In many more cases, disabled actors cannot act physically as designers, but somehow trigger caregivers from their direct environment into taking action and give birth to self-organizing design activities. This paper suggests a process-oriented approach that respects the subjective experiences of all participating stakeholders and highlights the meaningful aspects of the process itself. Prototyping activities (making, using and designing) are framed as sources of happiness, which lead to engagement, new challenges, fruitful relationships and sense of accomplishment. Product adaptations and stakeholders co-evolve towards balanced well-being equilibriums. The notion of single and double-loop helps us to explain the underlying transformation processes driven by the physical, cognitive and emotional potential of each stakeholder.
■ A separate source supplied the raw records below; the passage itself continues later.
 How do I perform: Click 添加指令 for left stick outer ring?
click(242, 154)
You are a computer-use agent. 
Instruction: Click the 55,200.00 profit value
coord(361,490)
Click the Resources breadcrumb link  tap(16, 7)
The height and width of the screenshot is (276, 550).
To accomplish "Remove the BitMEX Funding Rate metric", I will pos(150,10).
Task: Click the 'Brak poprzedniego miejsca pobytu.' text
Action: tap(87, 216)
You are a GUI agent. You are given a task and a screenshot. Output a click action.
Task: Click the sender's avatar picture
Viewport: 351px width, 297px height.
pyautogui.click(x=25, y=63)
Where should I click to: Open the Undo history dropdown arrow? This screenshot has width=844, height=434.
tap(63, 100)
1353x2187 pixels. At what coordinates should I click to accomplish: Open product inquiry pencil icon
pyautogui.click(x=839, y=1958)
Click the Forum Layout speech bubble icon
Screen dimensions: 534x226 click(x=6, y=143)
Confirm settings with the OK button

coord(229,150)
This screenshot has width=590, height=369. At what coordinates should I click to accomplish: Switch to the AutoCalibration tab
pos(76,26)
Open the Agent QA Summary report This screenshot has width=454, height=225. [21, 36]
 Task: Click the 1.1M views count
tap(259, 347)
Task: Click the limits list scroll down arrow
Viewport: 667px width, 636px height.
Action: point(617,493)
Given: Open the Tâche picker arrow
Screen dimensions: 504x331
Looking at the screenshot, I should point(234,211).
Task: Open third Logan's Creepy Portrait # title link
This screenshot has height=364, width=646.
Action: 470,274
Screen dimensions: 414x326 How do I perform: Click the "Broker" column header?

Double-loop adaptations have a compulsive character and steer the creative process to new and disruptive possibilities that keep the participatory design team together. Single-loop adaptations emotions towards relationships, accomplishments and contributions. The process itself tries not to be prescriptive; rather, it attempts to build on the use of local knowledge and works with the situation that emerges from unexpected user-prototype interaction. Mismatches will lead to new understandings and identify challenging opportunities for new solutions. By balancing empathy and systematic observation, it tries to detect and make use of relevant skills and experiential knowledge. The participatory design method allows participants to understand the experience domain of the patient in relation to the product ecology. Design for adaptive capacity through participative systems is an optimistic and sustainable way of turning disabilities into new possibilities. Ideally, these structures help people find out for themselves the most effective way to act in a meaningful and challenging manner.

Acknowledgements

This research was supported by the Faculty of Engineering and Architecture, department Industrial System & Product Design, Ghent University. We thank the editors of this special issue, Jodi Forlizzi, Pieter Desmet and Anna Pohlmeyer, for offering valuable feedback. Many thanks to the participatory design team of Fred, Jeff Stubbe, Joris Bellens, Flore Moerman and Céline Beddeleem, whose work and willingness to share their co-design experiences was invaluable to writing this paper. We would also like to acknowledge Bart Mistiaen, Magda Van Soom and Bart Grimonprez for their practical assistance and feedback during the co-design sessions.